START Record excerpts

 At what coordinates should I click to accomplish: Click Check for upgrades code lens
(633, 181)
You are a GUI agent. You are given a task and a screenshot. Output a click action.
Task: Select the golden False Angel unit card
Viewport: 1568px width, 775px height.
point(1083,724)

END Record excerpts

**Exercise details**
Output all of the records above unchanged.

**The answer**
 At what coordinates should I click to accomplish: Click Check for upgrades code lens
(633, 181)
You are a GUI agent. You are given a task and a screenshot. Output a click action.
Task: Select the golden False Angel unit card
Viewport: 1568px width, 775px height.
point(1083,724)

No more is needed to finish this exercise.